The budget request provides $331 million for the Community Development Financial Institutions (CDFI) Fund, an increase of $36 million above FY22 enacted levels. In addition, the administration requested $5 billion in long-term mandatory funding for the CDFI fund (more below).
Department of Agriculture
The President’s FY23 budget request includes $28.5 billion in discretionary funding for USDA, a $4.2 billion or 17.1-percent increase from the 2021 enacted level. Some highlights for rural housing service programs include:
- $1.5 billion for Section 502 Single Family Housing Guaranteed Loan Program, $250 million above FY22.
- $200 million for Section 515 Rural Rental Housing Program, an impressive $150 million increase over FY22.
- $1.564 billion for Section 521 Rural Rental Assistance program renewals, which the administration estimates will enable the 272,000 existing contracts to be renewed. The budget request also notes that this funding will make permanent the approximately 27,000 units that were brought into the program by the American Rescue Plan.
Notably, the USDA section also includes support for “decoupling” Rental Assistance (RA) from Section 515. Currently, RA cannot be used in a property unless it has a Section 515 or 514 loan. Decoupling the two will address the maturing mortgage challenge that is currently eroding affordability in rural communities, where units become ineligible for RA when owners pay off their mortgage. This change would enable residents to keep RA even after a mortgage is paid.
In addition to the strong funding for annually appropriated spending accounts, the president also included an additional $50 billion in mandatory funding as a part of his initiative to increase the housing supply. This funding proposal includes:
- $35 billion for a new Housing Supply Fund – a new mandatory program at HUD that would provide grants to state and local housing finance agencies and their partners to invest in strategies to increase the supply of affordable housing.
- An additional $10 billion for the Housing Credit over a 10-year period.
- $5 billion in long-term mandatory funding for CDFI financing of new construction and substantial rehabilitation that creates new units of affordable rental and for sale housing.
In Treasury’s “Green Book,” which demarcates the revenue raising or tax-related provisions in the budget request, the additional $10 billion for the Housing Credit is detailed as non-geographic, discretionary basis boosts for private activity bond (PAB) -financed projects. This boost for PAB projects, which is similar to the discretionary boost on the 9 percent side of the Housing Credit program, would only apply to new construction or substantial rehabilitation that would add new net units.
The Green Book also outlined the president’s proposal to make the New Markets Tax Credit a permanent part of the tax code. The NMTC is currently authorized at $5 billion in annual allocation authority through 2025. In addition to making the NMTC permanent, it would index the credit to inflation starting in 2026.
The president’s budget also included language supporting the authorization of the Community Development Block Grant—Disaster Recovery (CDBG-DR) program, a key policy priority for Enterprise. CDBG-DR provides flexible grants to help cities, counties, and states to recover from presidentially-declared disasters, especially in low-income areas and rebuild affordable housing and other infrastructure after a disaster.
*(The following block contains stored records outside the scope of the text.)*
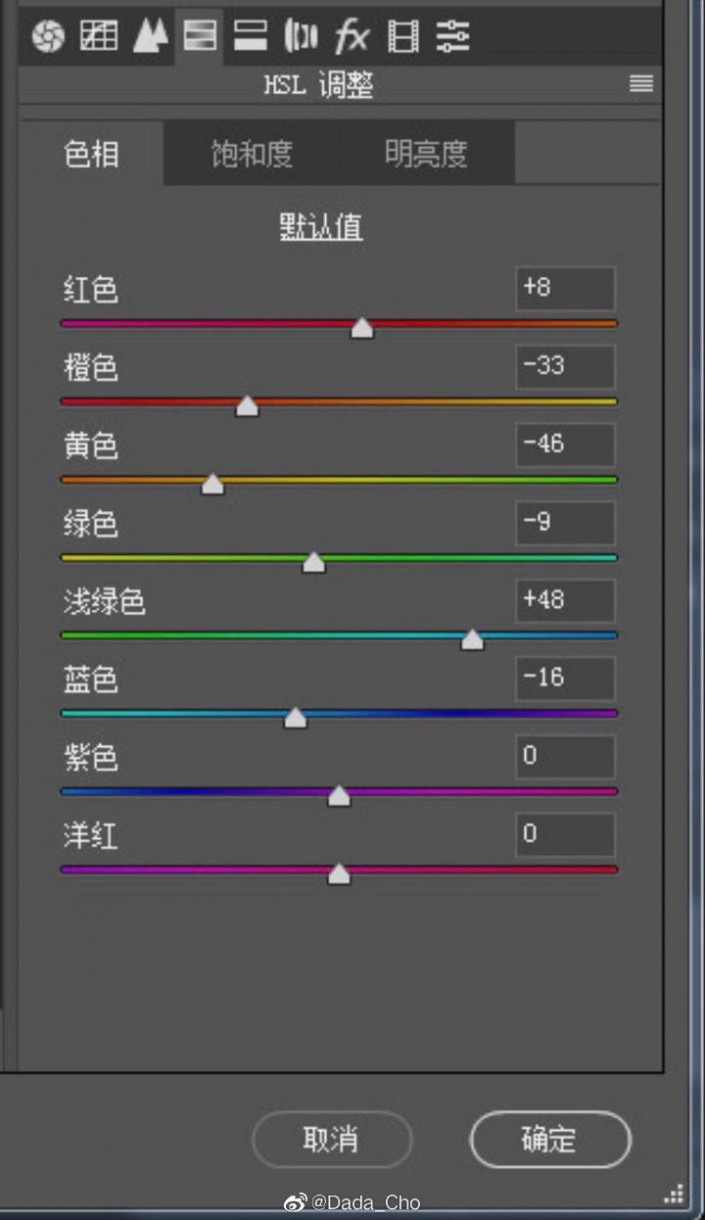Click the 浅绿色 slider handle
This screenshot has height=1220, width=705.
[x=472, y=640]
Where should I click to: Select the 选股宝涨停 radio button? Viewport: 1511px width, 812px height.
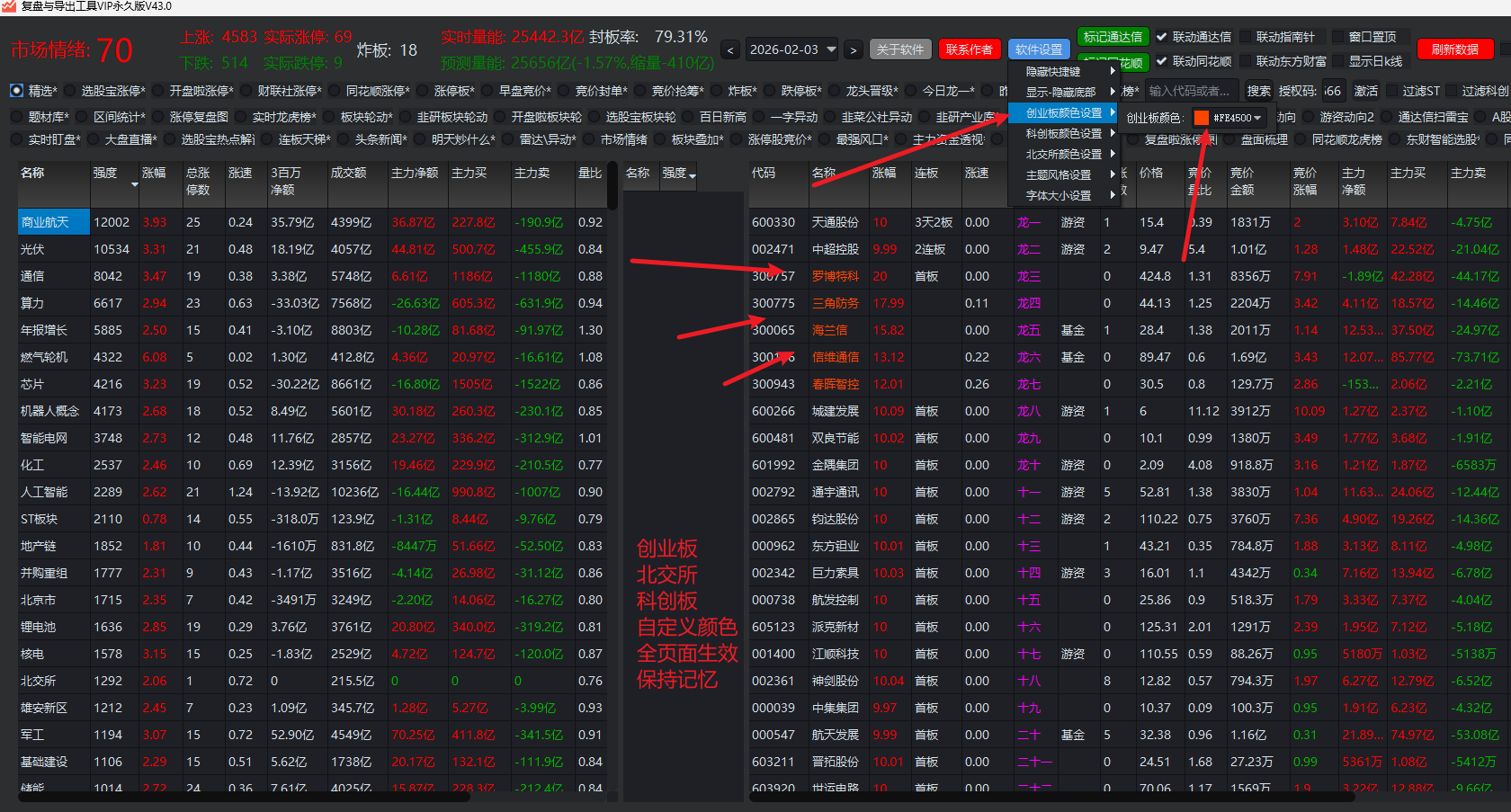pos(69,91)
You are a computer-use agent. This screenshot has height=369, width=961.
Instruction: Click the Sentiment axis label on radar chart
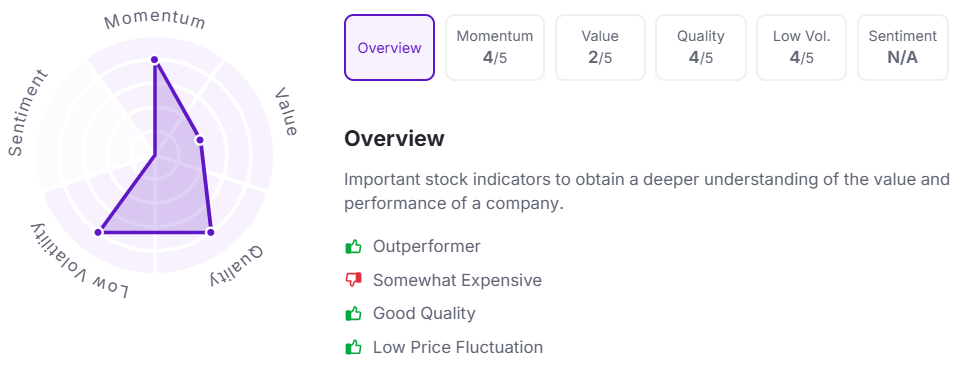click(28, 113)
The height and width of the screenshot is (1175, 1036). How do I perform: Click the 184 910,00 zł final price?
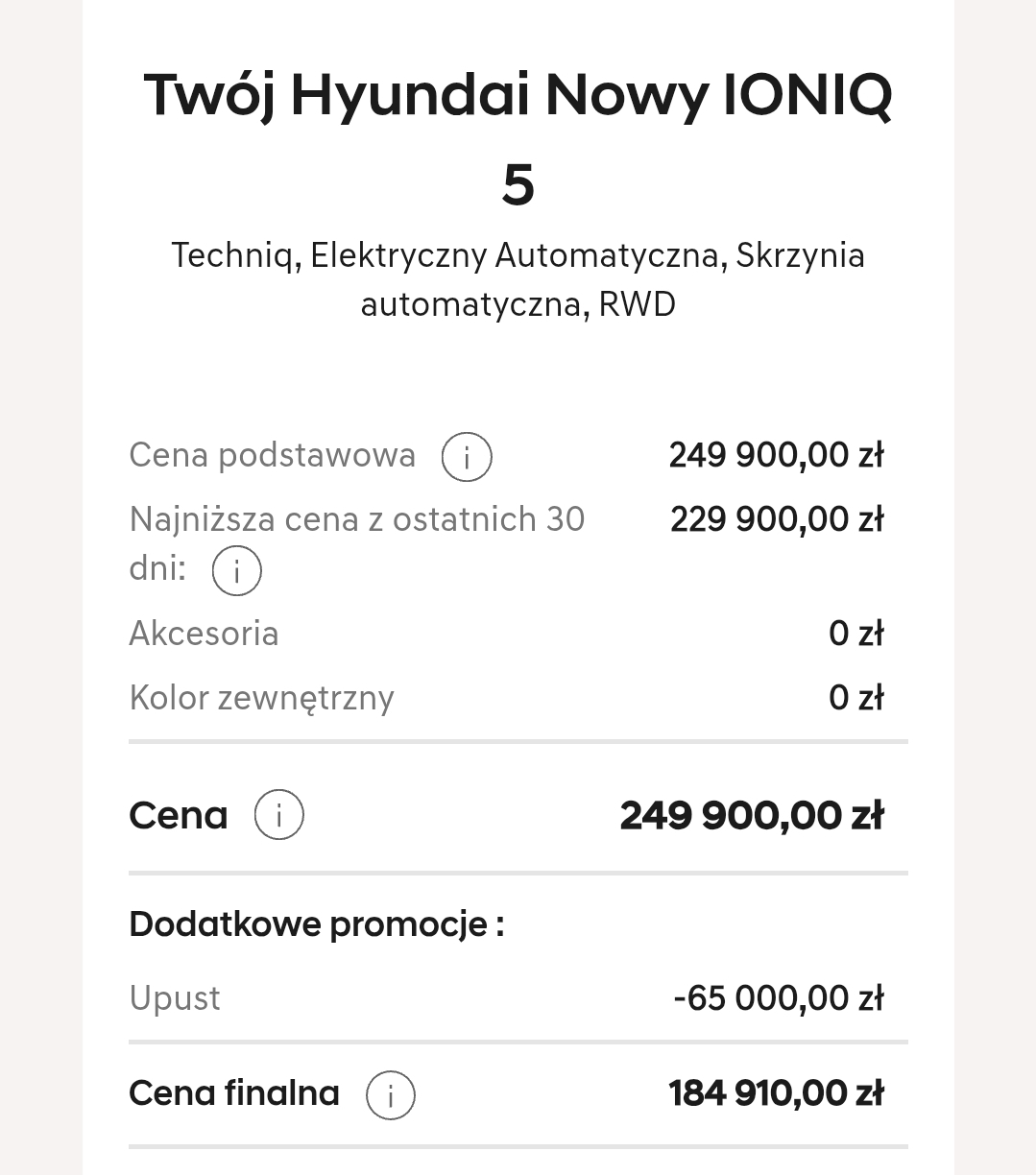click(x=777, y=1093)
Although CDBG-DR has become a critically important resource for communities recovering from natural disasters, the program is currently unauthorized. HUD only receives disaster recovery funding when Congress passes special appropriations for CDBG-DR. After each appropriation, there is a delay in the flow of funds, because HUD must write a new set of waivers and alternative requirements to guide state and local grantees. This system creates delays of up to three years from when the disaster hits to when CDBG-DR funds start reaching communities on the ground. Permanent codification of the program would provide clarity and consistency for grantees about core requirements, help disaster assistance reach victims sooner and ensure funds are equitably distributed.
The president’s budget, while not legally binding, serves as a jumping off point for the House and Senate to draft their bills for the 2023 fiscal year. For more information on the president’s budget request, see our Budget and Appropriations Chart. To stay up to date on the process as it moves through Congress, subscribe to our Today in Housing and Capitol Express newsletters.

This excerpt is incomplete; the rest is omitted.